Plus de 1200 communes françaises situées en bordure de côte ou de rivages de lacs sont soumises aux règles de la loi dite « Loi Littoral », qui prévoit une constructibilité en continuité des zones déjà urbanisées. 5000 communes sont également soumises aux dispositions de la loi dite « Loi Montagne », d'effet équivalent.

L'effet cumulé de ces restrictions et d'une cible supplémentaire de réduction de l'artificialisation pourrait conduire à un quasi-gel du développement des communes concernées.

En outre, l'impact des contraintes législatives est particulièrement concentré au niveau local, et inégal à l'échelle du territoire français, puisque par nature ciblé sur des zones contiguës.

COMMUNES SOUMISES AUX DISPOSITIONS DES LOIS MONTAGNE ET LITTORAL

Source : Observatoire des territoires, ANCT, 2021.

À ces législations s'ajoutent les protections spécifiques des milieux naturels, édifiées à l'impulsion de l'Union européenne, de l'État, et souvent à l'initiative des collectivités territoriales : les 11 parcs nationaux (environ 3,7 % du territoire français), les 56 parcs régionaux (13,3 %), les plus de 4000 espaces naturels sensibles (ENS) délimités par les départements, les plus de 1500 sites Natura 2000 ; ainsi que les zones agricoles protégées (ZAP).

Une nouvelle restriction de la constructibilité et de la consommation d'espace n'aura donc pas le même impact sur l'ensemble du territoire français, qu'elle touche une zone peu concernée par les législations Littoral ou Montagne existantes, ou par les réserves naturelles ; ou qu'elle vienne frapper un territoire déjà contraint.
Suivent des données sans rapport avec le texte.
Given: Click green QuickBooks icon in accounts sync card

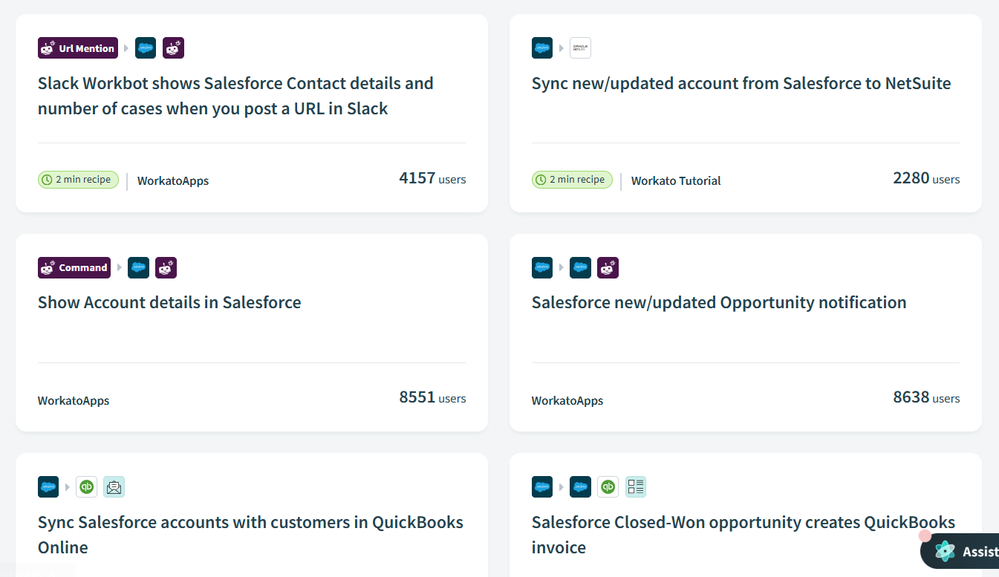Looking at the screenshot, I should 86,487.
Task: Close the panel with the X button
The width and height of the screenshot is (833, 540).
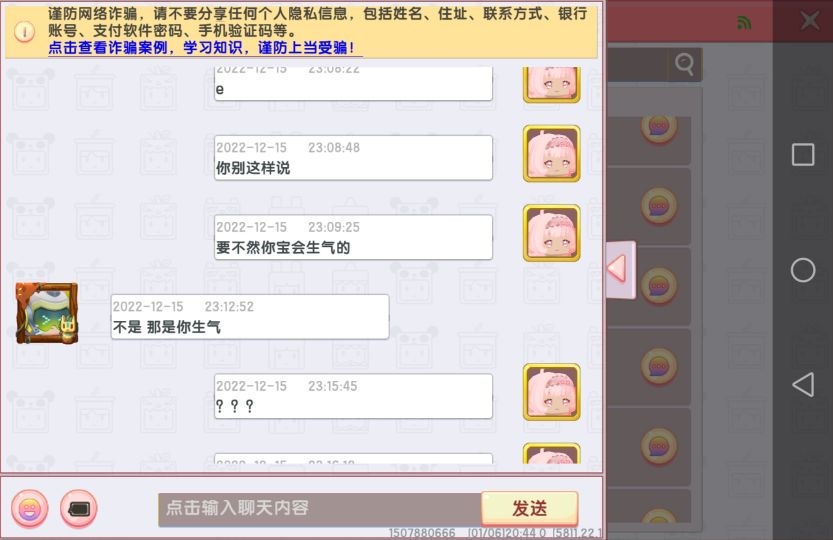Action: [810, 21]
Il ne faudrait pas que les efforts de sobriété foncière conduisent à « mettre sous cloche » des pans entiers de territoires au titre du potentiel de développement de zones historiquement plus urbanisées et artificialisées.

b) Des injonctions contradictoires de la politique du logement et de la politique de sobriété foncière
(1) Le projet de loi « Climat » : près de 100 000 logements en moins chaque année ?
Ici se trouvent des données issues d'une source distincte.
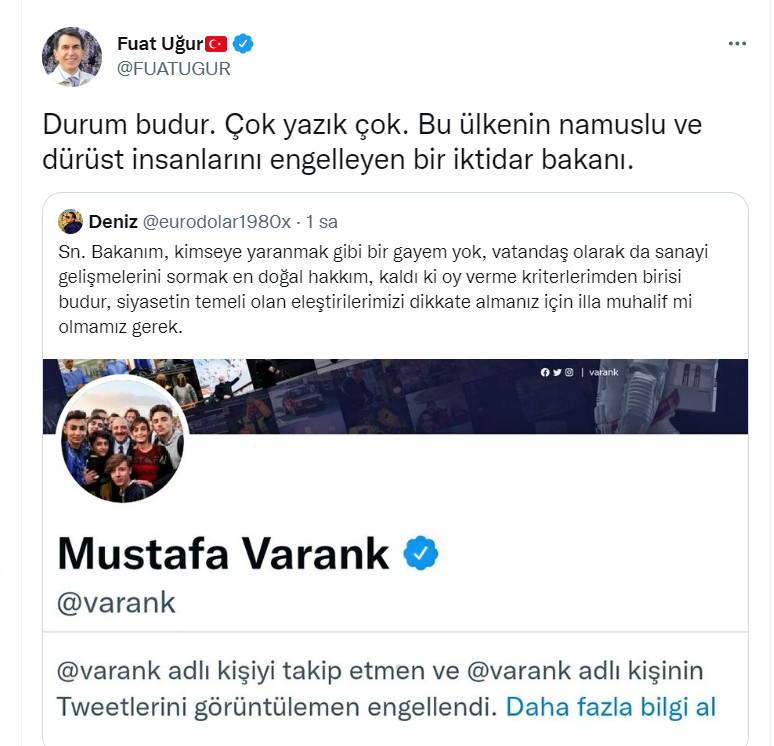774x746 pixels.
Task: Open Mustafa Varank's round profile photo
Action: tap(122, 439)
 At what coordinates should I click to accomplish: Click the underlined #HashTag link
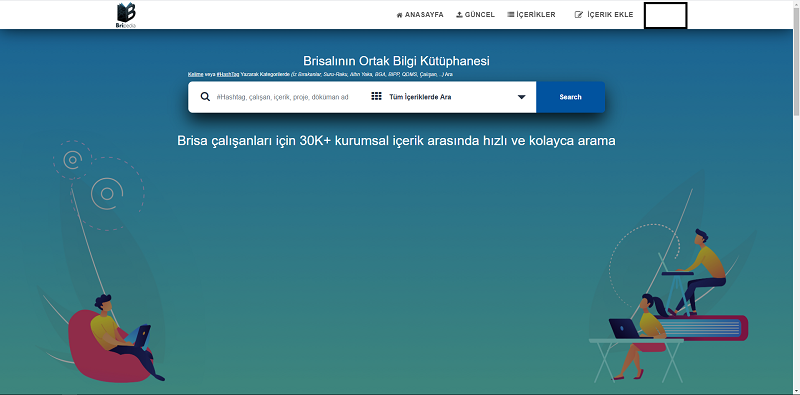click(x=228, y=75)
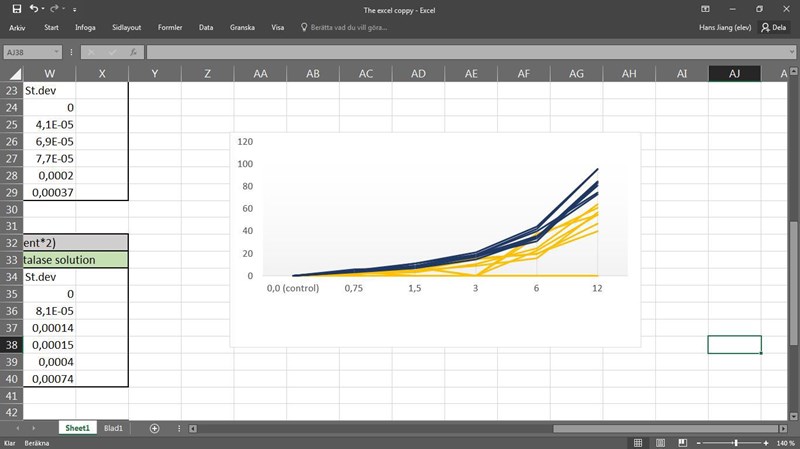Click the Dela share button
800x449 pixels.
click(x=772, y=28)
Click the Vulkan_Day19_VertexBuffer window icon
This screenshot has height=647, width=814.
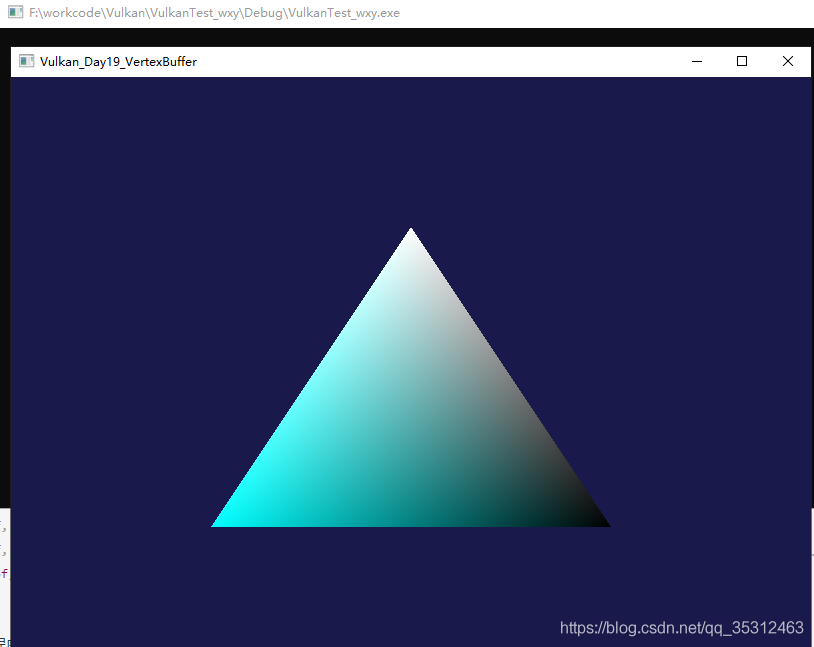coord(26,61)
En matière d'habitat, la France continue de connaître une importante crise du logement. En dépit des efforts de construction, notamment de logement social, près de 4 millions de personnes sont aujourd'hui mal logées en France, selon la Fondation Abbé-Pierre. Le besoin de construction de logements reste fort, en raison à la fois des évolutions de la composition des ménages et de la démographie. En parallèle, le coût du logement ne cesse d'augmenter , représentant désormais entre 20 et 40 % du budget moyen des Français.
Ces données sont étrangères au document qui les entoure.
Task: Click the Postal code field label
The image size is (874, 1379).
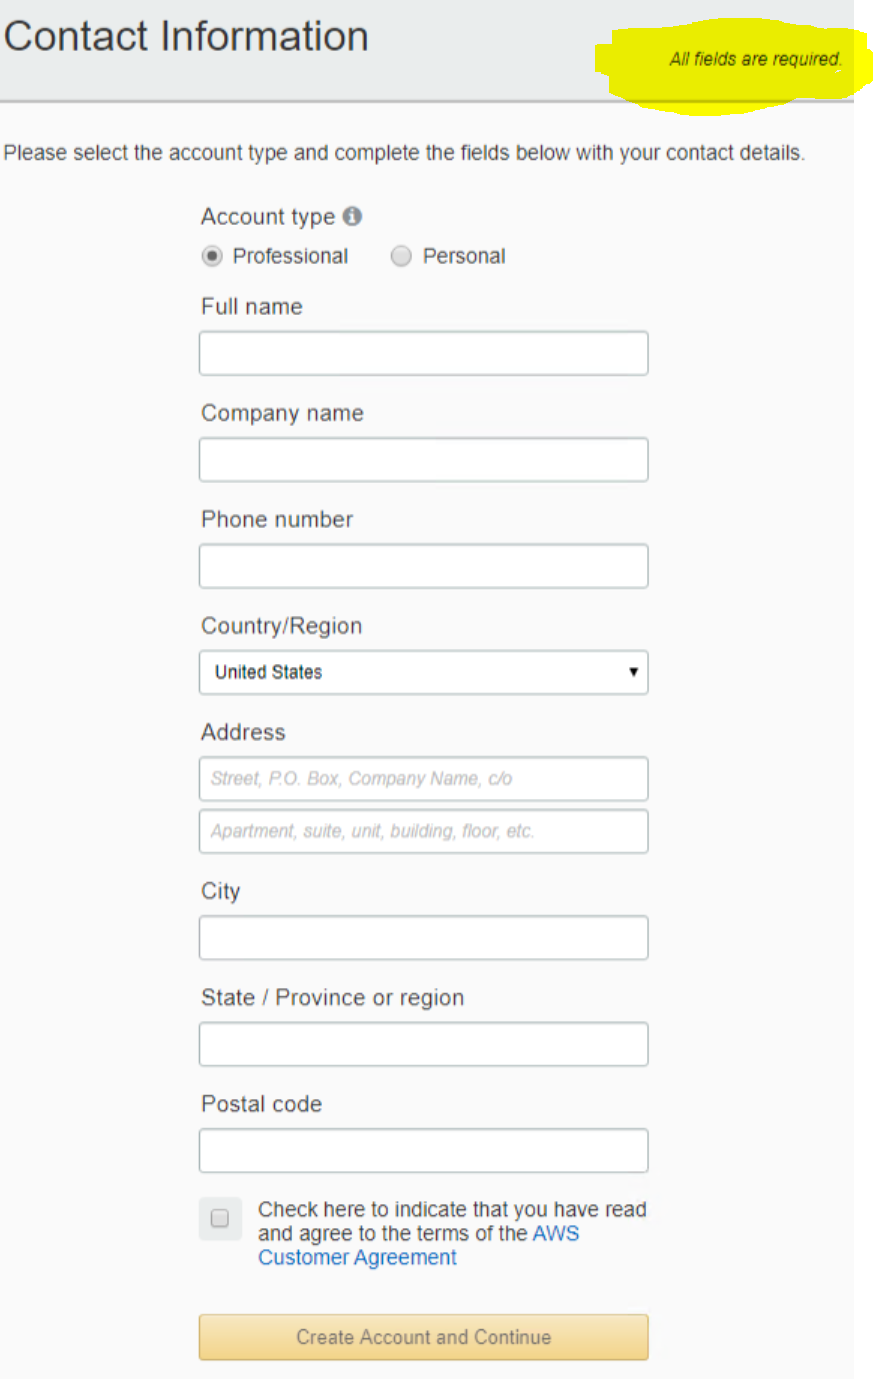Action: pyautogui.click(x=262, y=1104)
À raison d'une artificialisation totale moyenne de 28 400 hectares par an environ, le groupe de travail estime qu'un objectif uniforme de réduction de 50 % de l'artificialisation nouvelle, tel que proposé par le projet de loi « Climat et résilience » représenterait chaque année un manque à construire de plus de 100 000 logements (dont 88 % de logements individuels), soit plus du tiers des logements construits chaque année (et la moitié des logements individuels).

ESTIMATION DE L'IMPACT D'UNE CIBLE DE RÉDUCTION PAR DEUX
DE L'ARTIFICIALISATION SUR LA PRODUCTION ANNUELLE DE LOGEMENTS

Surface artificialisée chaque année
(moyenne 2009-2018)

Environ 28 400 hectares

Surface artificialisée dédiée à l'habitat chaque année (moyenne 2009-2018)

Environ 68 % de la surface totale artificialisée, soit 19 300 hectares

Surface artificialisée dédiée à l'habitat collectif chaque année (moyenne 2005-2013)

Environ 4 % de la surface artificialisée totale, soit 1 130 hectares

Surface artificialisée annuellement pour l'habitat individuel

Environ 18 200 hectares

Surface moyenne d'un terrain à bâtir pour le logement individuel (2018)

934 m 2 , soit 0,0934 hectares

Surface moyenne artificialisée par logement dans l'habitat collectif (2013)

437 m 2 , soit 0,0437 hectares

Nombre de logements collectifs construits en artificialisation par an

Environ 26 000 logements

Nombre de terrains artificialisés annuellement pour l'habitat individuel

Environ 195 000 terrains

Différentiel annuel du nombre de logements construits par artificialisation dans le cas d'une réduction de l'artificialisation de 50 % (à due proportion et réparti annuellement)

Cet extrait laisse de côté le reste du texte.